- Action item -
Exactly and without additions, transcribe the line that contains "The image size is (597, 688)." and every line after it in the data.
═══ Exercise material
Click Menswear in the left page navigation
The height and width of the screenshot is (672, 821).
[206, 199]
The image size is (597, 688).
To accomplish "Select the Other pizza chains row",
══════
- Your response -
The image size is (597, 688).
To accomplish "Select the Other pizza chains row",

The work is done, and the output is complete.